» Instructions for the task
Leave the pictures out and print, word for word, the lines below from the one with "Screen dimensions: 704x552" through the final line.

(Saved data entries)

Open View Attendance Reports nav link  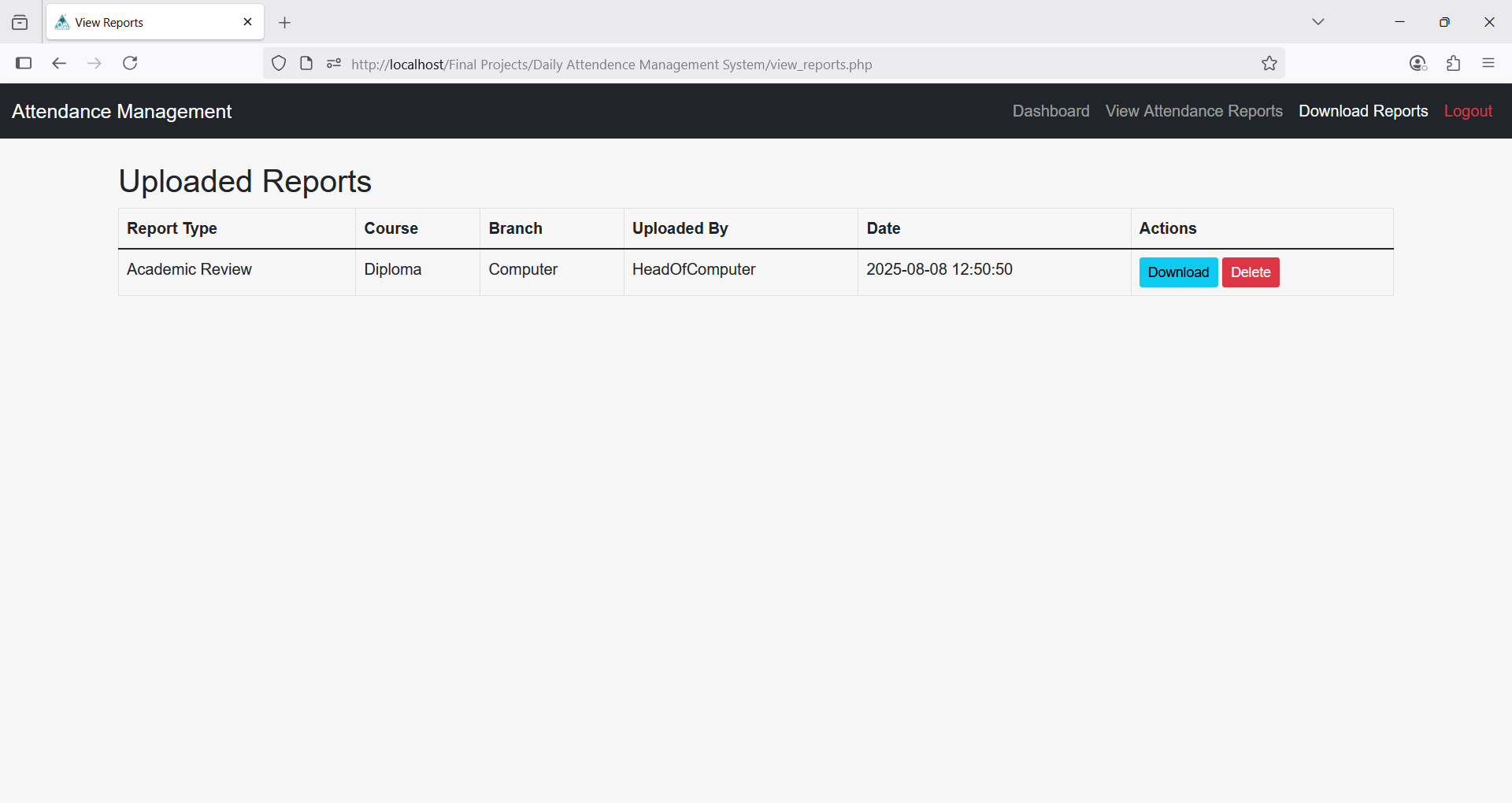coord(1194,111)
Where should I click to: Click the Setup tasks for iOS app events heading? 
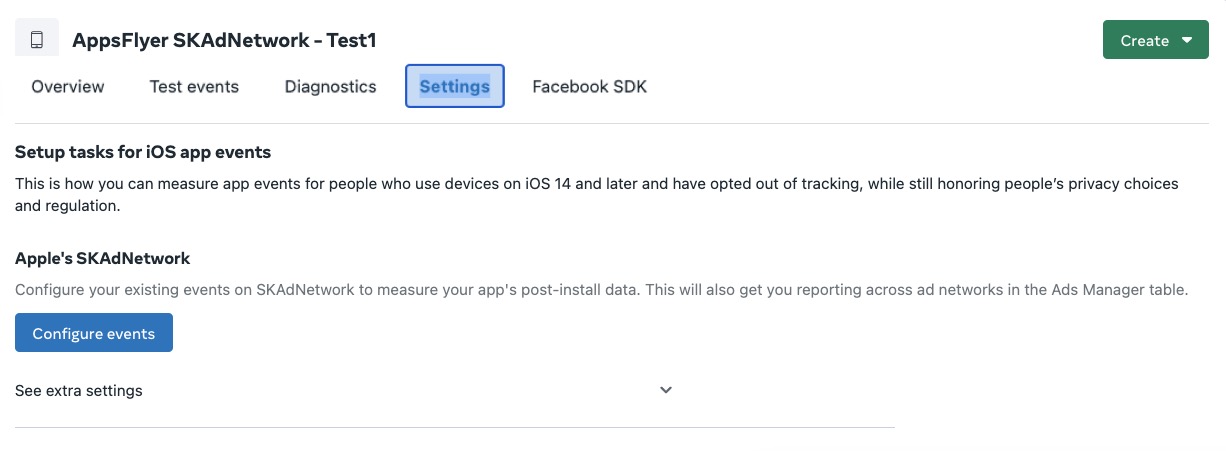(143, 152)

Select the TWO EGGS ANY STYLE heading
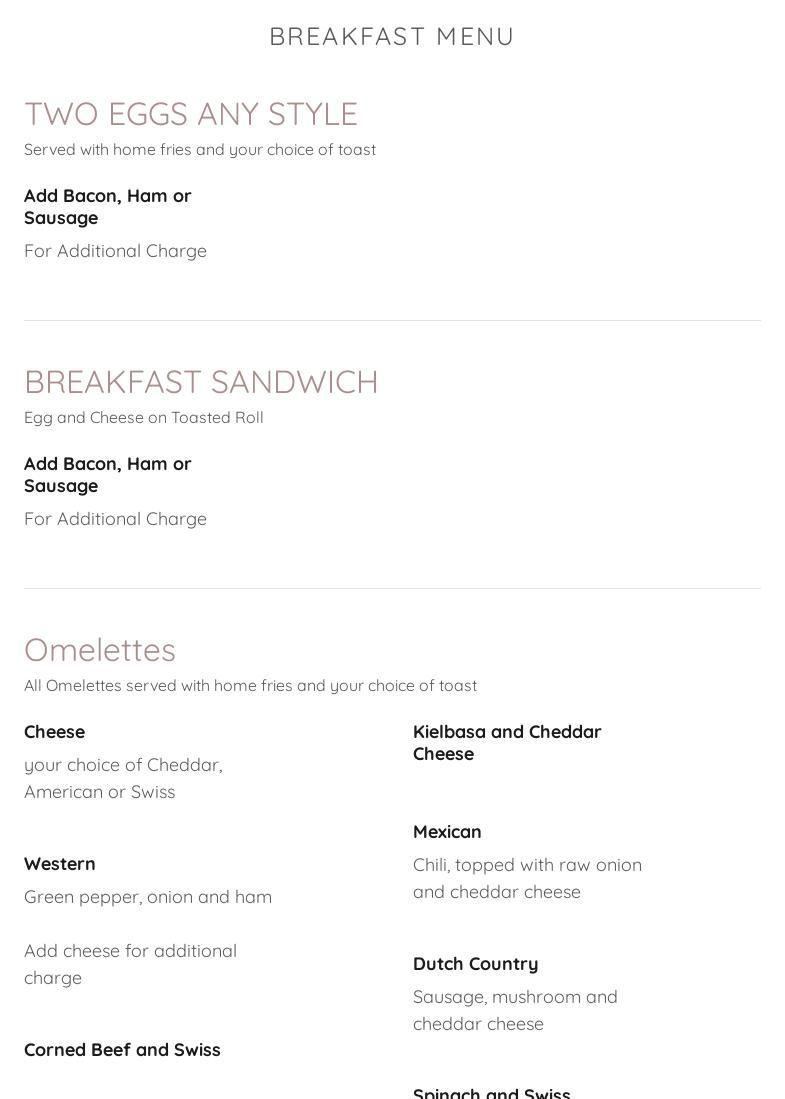pos(191,114)
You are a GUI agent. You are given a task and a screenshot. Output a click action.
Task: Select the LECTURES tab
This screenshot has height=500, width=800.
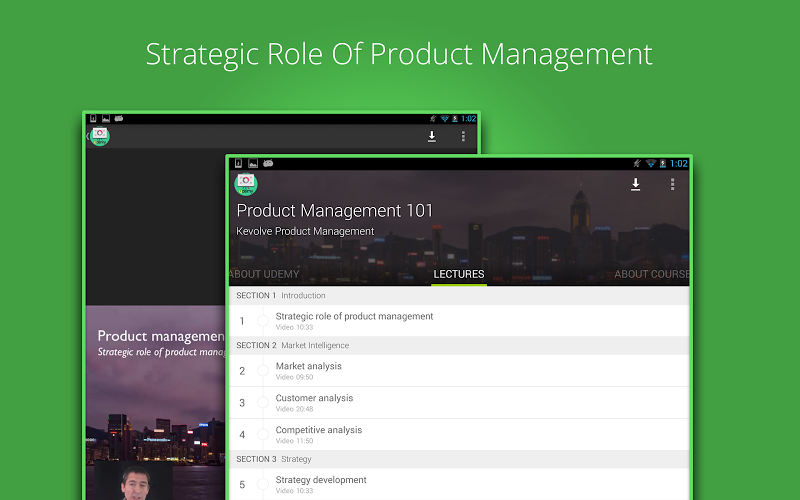(x=459, y=274)
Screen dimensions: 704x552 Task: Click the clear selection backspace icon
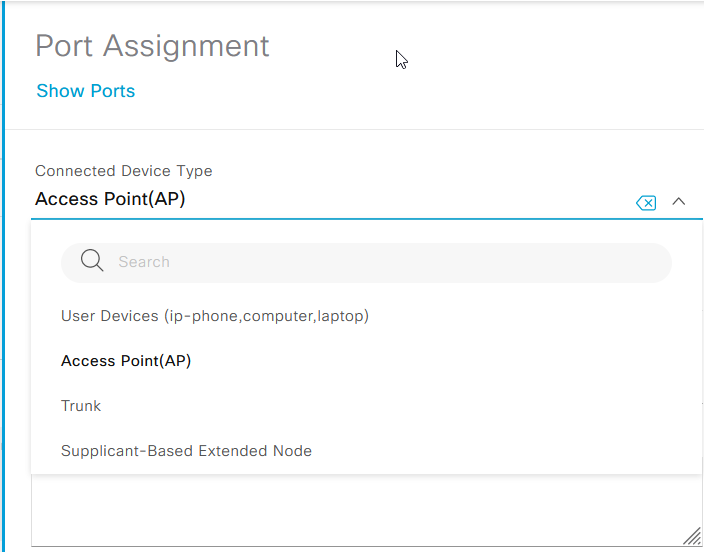pyautogui.click(x=646, y=203)
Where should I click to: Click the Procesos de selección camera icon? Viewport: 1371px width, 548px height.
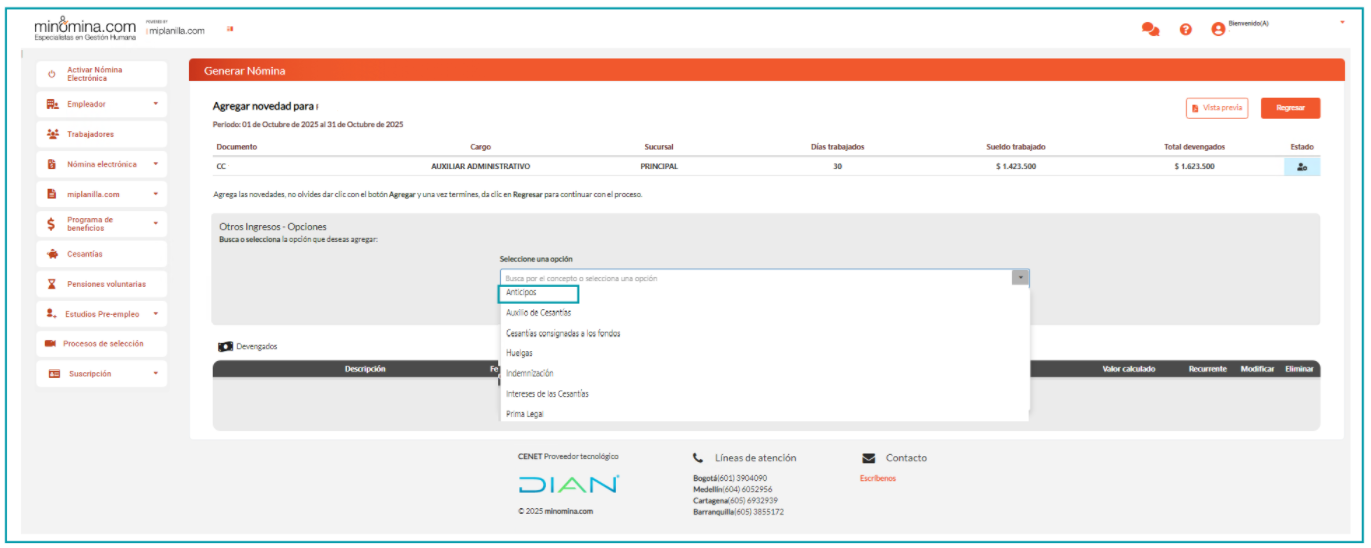coord(50,344)
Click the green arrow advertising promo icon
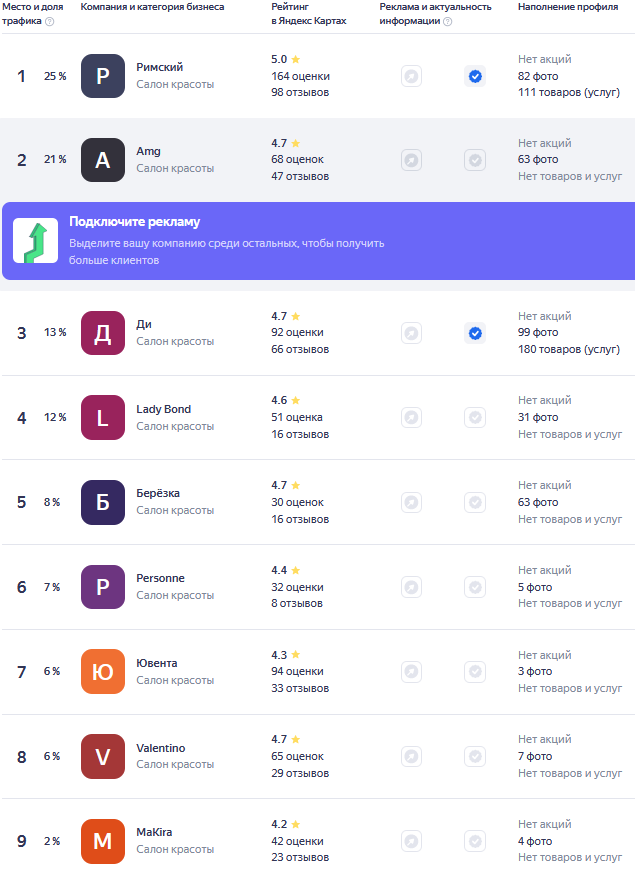The height and width of the screenshot is (875, 635). [x=36, y=241]
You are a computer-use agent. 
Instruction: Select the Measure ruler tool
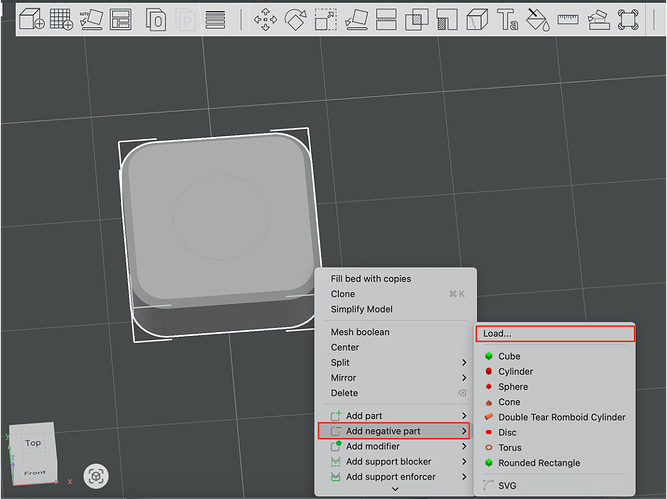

» Response
Screen dimensions: 704x552 Task: Click the clear selection backspace icon
pyautogui.click(x=646, y=203)
Where should I click to: Click the Procesos de selección camera icon? Viewport: 1371px width, 548px height.
coord(50,344)
Click the green arrow advertising promo icon
The height and width of the screenshot is (875, 635). [x=36, y=241]
You are a computer-use agent. 
Instruction: Select the Measure ruler tool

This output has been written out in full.